Pointing entries for documents and screenshots:
%%
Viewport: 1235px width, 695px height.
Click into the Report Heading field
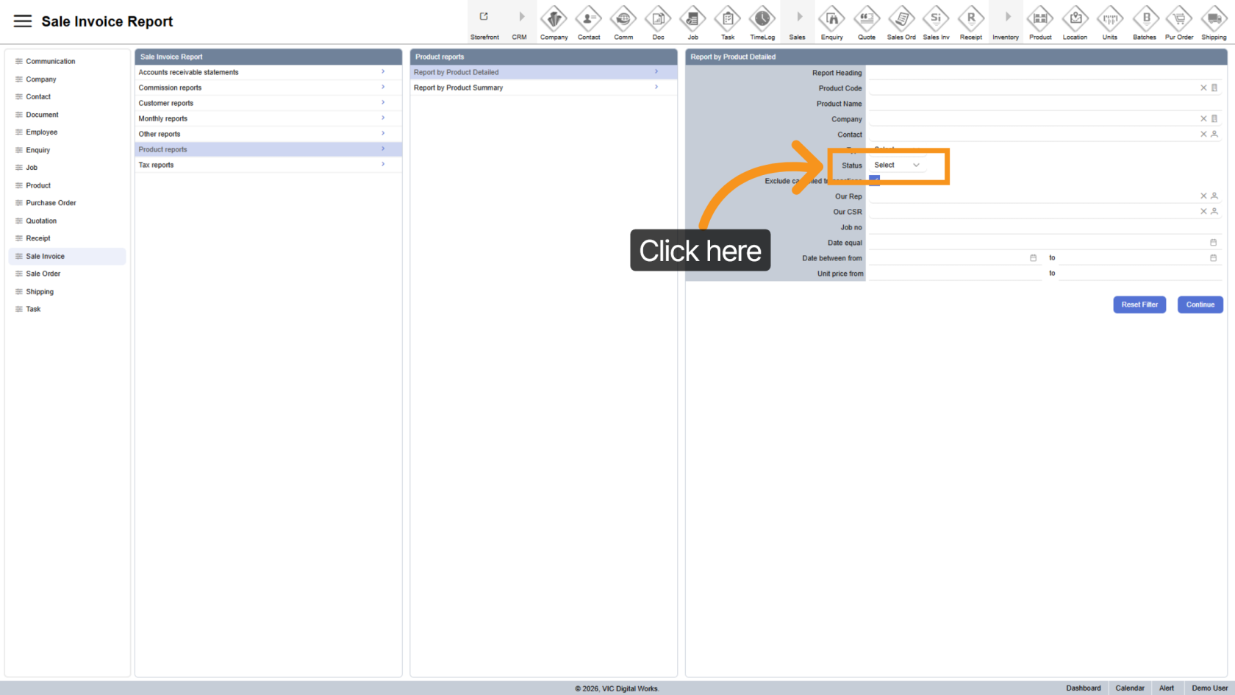click(1044, 73)
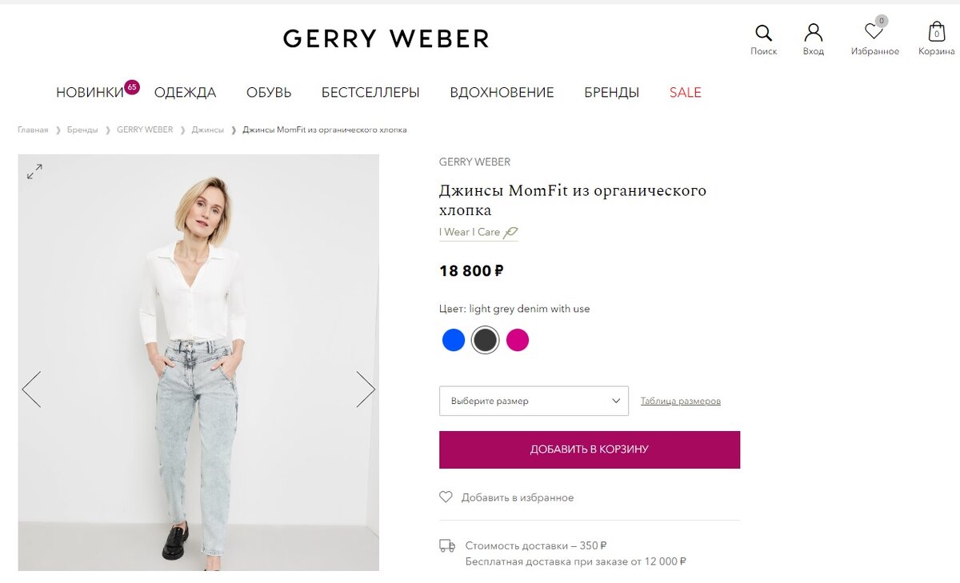Open the search icon
The width and height of the screenshot is (960, 583).
pos(763,32)
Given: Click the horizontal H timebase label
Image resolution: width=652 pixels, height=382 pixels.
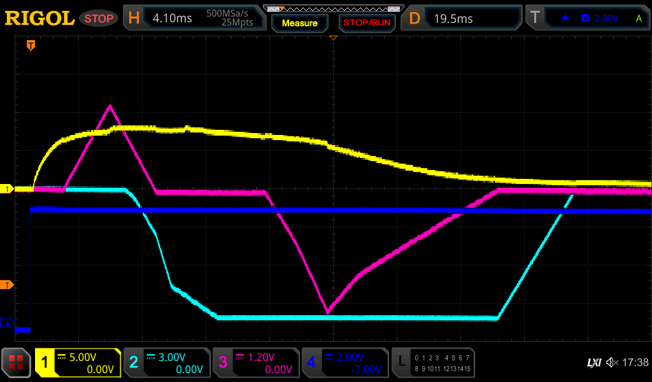Looking at the screenshot, I should (x=134, y=18).
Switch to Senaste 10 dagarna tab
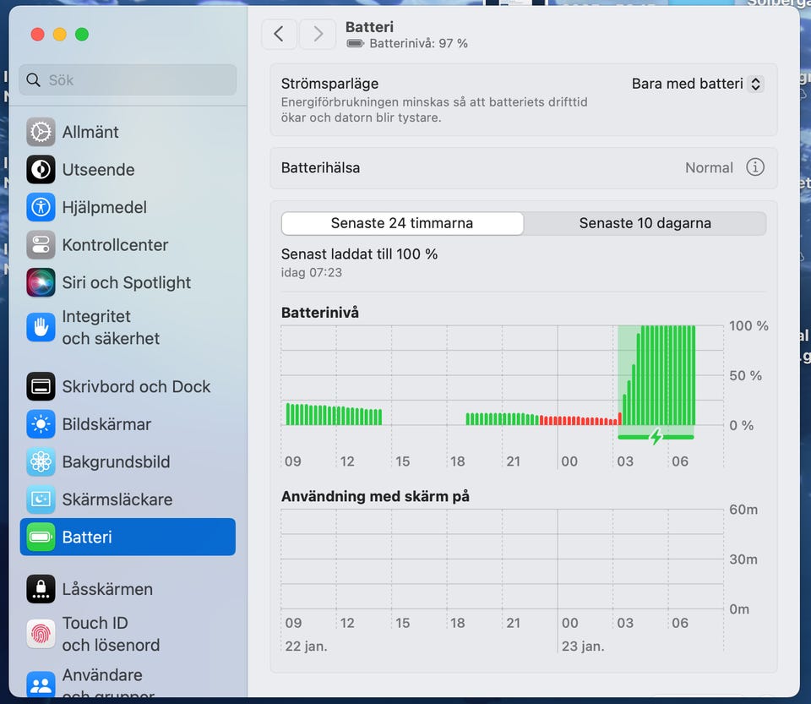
%%
Work required: Copy out every line of the items above word for word, leaving out the pictures.

Exercise response:
Viewport: 1235px width, 695px height.
Click into the Report Heading field
click(1044, 73)
Open the search icon
The width and height of the screenshot is (960, 583).
pos(763,32)
Given: Click the horizontal H timebase label
Image resolution: width=652 pixels, height=382 pixels.
Looking at the screenshot, I should (x=134, y=18).
Switch to Senaste 10 dagarna tab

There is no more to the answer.